Reading data from unstructured format

Hi All,

I want to read below highlighted fields from PDF File.

image

I tried read PDF activity and it gave below string as output.

Output:
Drawee Details
Drawee Name Drawee Country Drawee Bank Drawee Branch
AMCOR FLEXIBLES SELESTAT
SAS
FRANCE
Bill Details
Bank Ref Transaction Id Operation Transaction Date Value Date
1541FIGS181192 S88151100 Realisation 25-OCT-2018 25-OCT-2018
Currency Conversion Details
Type From CCY Amount Rate To CCY Amount
Sale EUR 49997.77 83.6267 INR 4181148.51
TRANSACTION DETAILS Invoice Details
Acc No Details CCY Amount Debit Credit Number
Date
CCY
Amount
035
18-SEP-2018
EUR
49997.77
Office Account 1541FIGS181192 EUR 49997.77
Office Account COMM ON FIGC INR 1250.00
Office Account SGST/UTGST @ 9% INR 112.50
Office Account CGST @ 9% INR 112.50
Office Account SGST/UTGST-currency
conversion @ 9%
INR 781.31
Office Account CGST-currency conversion @
9%
INR 781.31

Its reading the file in vertical order and how to fetch required highlighted fields. Could you please help me in this.

Thanks & Regards,
Lakshman Ganta.

I am not sure about reading the details from PDF in that fashion, nothing to worry, you can extract the required data from the output using string functions like contain, substring etc…

Hi,

By using string functions, we will get data that i know but here how to map those fields like Drawee Name, Bank Ref, Transaction Date etc…
Is there any other way to read this kind of files. If yes, Please let me know.

Regards,
Lakshman Ganta.

I dont think so, you have write code to extract each piece of information.

Hi Lakshman,
By the look of it, the pdf document looks as though that it’s not a scanned document. So pdf scraping using “Get Text” or Anchor Base might work.
If that’s not the case, the other option is to use “Scrape Relative” under “Desktop Recording”. This should work as it allows to identify reference elements - in your case, reference element is “Drawee Name” for instance.

1 Like

Hi,
If there is some stable pattern in the text extracted by Read PDF activity I usually use regex to parse it.

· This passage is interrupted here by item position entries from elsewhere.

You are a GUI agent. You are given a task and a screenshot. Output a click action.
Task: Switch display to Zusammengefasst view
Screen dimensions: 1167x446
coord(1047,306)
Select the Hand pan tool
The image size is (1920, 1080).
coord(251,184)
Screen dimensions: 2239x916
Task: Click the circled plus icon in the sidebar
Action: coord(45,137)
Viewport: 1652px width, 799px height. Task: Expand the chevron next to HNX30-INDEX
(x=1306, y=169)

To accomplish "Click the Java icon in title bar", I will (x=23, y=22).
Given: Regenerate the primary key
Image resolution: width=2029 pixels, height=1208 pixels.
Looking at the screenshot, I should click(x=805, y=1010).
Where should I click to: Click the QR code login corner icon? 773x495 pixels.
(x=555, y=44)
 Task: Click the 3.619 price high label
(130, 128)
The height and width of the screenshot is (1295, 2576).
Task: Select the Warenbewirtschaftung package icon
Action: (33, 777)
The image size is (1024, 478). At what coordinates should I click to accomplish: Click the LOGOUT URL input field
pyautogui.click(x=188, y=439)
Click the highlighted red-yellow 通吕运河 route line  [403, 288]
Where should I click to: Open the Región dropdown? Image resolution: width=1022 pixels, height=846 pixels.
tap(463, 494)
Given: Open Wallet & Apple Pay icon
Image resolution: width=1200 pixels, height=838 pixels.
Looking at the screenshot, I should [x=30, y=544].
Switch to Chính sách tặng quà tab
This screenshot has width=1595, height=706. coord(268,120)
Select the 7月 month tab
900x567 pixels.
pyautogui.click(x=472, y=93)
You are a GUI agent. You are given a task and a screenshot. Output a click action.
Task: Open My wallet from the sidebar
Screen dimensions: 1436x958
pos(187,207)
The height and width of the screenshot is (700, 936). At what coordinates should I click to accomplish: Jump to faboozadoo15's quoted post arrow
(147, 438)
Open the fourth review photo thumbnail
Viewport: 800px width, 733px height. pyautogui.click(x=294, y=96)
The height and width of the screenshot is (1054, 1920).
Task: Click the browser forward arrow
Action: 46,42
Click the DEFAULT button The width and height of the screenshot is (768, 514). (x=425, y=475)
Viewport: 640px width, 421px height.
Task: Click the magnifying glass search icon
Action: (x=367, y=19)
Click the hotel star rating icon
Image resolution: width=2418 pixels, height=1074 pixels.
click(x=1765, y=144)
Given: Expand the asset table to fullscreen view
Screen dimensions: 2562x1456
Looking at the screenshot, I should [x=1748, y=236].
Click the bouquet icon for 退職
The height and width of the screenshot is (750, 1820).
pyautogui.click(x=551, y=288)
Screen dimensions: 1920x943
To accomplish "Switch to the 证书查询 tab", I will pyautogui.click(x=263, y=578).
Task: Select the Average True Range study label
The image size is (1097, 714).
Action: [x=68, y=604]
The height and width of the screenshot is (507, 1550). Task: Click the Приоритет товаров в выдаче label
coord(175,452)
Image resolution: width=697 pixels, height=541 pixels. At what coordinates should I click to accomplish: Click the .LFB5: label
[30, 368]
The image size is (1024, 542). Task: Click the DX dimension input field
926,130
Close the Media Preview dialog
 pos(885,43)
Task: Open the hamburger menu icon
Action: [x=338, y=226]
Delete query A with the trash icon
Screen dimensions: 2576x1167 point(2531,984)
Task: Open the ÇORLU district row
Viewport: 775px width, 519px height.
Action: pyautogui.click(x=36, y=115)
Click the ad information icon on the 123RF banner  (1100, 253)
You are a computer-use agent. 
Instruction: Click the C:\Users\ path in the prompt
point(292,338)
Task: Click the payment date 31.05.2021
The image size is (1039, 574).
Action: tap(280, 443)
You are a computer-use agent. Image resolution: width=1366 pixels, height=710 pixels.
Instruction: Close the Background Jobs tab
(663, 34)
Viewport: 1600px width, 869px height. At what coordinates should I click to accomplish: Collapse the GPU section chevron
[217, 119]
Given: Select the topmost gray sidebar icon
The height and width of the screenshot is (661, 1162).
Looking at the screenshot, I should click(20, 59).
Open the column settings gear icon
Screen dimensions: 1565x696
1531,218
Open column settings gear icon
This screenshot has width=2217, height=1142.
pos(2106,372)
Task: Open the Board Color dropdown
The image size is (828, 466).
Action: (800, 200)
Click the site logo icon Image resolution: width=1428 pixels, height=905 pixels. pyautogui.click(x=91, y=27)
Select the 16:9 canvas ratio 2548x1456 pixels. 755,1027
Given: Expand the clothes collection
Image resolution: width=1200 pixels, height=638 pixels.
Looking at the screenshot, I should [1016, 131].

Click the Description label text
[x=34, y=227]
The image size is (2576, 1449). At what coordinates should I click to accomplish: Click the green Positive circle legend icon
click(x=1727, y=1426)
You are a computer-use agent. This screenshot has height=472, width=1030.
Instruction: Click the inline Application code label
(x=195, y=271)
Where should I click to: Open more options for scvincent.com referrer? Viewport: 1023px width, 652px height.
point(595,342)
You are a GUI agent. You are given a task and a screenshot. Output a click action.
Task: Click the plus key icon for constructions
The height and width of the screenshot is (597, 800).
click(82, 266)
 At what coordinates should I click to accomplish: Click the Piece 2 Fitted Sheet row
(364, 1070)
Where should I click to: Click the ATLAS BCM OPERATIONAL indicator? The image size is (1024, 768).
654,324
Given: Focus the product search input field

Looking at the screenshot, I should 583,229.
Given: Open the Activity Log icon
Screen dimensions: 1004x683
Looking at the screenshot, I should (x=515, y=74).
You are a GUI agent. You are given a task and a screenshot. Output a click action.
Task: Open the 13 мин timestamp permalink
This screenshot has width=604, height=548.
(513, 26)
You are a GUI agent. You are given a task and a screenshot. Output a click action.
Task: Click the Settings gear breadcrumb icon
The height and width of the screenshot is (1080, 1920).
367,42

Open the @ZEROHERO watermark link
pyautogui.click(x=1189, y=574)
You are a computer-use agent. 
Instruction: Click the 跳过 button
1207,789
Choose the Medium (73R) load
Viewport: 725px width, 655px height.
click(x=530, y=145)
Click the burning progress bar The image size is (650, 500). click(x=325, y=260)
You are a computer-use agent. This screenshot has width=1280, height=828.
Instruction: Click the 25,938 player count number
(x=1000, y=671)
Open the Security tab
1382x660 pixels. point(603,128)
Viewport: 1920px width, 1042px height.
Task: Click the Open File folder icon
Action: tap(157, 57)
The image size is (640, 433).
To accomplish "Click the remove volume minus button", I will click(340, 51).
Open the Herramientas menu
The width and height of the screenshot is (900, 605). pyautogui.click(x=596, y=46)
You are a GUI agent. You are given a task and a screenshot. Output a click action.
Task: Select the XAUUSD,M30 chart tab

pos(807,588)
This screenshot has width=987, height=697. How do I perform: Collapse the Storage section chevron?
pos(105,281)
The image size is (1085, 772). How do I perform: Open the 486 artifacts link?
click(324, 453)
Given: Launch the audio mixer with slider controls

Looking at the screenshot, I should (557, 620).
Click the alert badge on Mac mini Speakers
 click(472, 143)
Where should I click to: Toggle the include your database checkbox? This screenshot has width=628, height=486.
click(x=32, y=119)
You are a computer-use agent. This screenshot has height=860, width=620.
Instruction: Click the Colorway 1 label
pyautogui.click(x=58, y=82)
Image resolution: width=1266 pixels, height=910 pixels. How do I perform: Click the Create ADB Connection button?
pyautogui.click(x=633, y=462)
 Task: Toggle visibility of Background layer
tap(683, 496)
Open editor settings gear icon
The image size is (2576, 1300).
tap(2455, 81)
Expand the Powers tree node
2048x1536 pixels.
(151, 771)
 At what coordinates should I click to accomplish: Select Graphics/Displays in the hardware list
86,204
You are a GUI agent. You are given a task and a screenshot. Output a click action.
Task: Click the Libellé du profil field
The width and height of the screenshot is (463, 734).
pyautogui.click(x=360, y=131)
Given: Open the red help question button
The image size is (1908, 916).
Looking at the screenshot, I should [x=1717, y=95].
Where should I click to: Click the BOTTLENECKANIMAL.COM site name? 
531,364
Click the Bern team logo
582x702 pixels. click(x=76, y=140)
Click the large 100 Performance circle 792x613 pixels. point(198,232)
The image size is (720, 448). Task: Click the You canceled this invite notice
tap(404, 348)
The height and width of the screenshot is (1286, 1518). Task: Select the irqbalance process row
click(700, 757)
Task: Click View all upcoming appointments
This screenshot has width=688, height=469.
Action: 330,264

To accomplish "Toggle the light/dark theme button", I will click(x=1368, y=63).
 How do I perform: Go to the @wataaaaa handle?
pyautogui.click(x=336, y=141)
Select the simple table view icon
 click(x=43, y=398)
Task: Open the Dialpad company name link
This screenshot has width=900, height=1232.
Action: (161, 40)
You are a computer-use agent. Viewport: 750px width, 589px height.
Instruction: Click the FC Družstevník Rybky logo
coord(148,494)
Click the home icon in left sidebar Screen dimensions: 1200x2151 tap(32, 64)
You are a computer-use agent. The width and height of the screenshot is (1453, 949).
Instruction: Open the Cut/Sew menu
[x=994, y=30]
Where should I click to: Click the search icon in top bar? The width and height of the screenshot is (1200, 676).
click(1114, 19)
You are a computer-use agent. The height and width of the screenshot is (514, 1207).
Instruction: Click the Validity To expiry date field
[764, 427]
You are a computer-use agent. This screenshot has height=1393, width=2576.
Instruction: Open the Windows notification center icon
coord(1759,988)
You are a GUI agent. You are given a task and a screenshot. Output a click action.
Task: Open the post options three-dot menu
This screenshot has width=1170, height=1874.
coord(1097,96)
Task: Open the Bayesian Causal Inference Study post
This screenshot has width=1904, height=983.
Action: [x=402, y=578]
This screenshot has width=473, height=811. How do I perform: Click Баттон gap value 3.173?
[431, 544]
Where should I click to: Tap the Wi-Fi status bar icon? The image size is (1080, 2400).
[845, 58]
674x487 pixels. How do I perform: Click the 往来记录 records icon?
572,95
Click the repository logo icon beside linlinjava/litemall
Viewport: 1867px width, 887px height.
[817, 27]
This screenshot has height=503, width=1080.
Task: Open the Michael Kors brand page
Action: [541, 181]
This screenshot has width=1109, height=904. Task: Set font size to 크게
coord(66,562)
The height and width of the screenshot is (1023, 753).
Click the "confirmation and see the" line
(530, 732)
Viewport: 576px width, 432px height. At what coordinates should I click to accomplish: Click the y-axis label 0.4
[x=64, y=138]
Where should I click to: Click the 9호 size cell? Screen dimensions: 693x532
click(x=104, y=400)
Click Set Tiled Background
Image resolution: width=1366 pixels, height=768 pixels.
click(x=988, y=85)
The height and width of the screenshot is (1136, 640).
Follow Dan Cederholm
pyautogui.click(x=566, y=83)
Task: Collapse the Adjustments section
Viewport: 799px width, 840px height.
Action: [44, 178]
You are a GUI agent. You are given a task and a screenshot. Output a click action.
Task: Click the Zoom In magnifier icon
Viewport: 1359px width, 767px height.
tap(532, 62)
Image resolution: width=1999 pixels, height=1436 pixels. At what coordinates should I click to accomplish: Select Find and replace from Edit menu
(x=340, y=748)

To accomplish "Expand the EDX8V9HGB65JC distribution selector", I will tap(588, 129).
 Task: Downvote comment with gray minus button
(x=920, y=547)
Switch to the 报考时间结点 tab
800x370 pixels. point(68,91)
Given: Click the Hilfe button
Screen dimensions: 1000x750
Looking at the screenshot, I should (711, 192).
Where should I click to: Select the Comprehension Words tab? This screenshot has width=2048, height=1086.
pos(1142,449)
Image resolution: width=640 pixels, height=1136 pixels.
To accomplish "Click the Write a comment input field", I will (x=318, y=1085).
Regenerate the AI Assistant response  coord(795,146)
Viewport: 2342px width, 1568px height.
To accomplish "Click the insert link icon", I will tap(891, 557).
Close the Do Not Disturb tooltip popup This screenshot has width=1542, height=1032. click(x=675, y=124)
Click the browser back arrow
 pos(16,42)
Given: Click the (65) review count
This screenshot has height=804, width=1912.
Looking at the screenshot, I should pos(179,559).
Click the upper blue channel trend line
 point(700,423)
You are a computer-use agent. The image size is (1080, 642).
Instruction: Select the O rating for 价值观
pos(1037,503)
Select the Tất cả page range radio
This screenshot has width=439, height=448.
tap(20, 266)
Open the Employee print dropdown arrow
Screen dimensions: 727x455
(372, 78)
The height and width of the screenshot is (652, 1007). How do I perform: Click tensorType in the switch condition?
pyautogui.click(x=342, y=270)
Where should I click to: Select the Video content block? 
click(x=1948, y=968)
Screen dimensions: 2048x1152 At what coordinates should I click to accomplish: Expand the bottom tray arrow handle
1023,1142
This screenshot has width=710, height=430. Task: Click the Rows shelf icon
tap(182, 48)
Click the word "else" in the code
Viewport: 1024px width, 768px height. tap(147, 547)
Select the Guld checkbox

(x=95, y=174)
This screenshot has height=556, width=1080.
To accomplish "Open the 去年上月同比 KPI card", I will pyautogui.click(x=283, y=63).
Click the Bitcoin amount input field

E.g. to retrieve Bank Ref, Transaction ID, Operation, Transaction Date and Value Date you could use:

“^Bank Ref.*[\r\n](?<bankref>.*?)\s(?<transid>.*?)\s(?<operation>.*?)\s(?<transdate>.*?)\s(?<valuedate>.*?)\s”

I often use https://regex101.com/ to build the regex
Cheers

Hi @J0ska,

I will try with Regular expression and will let you know.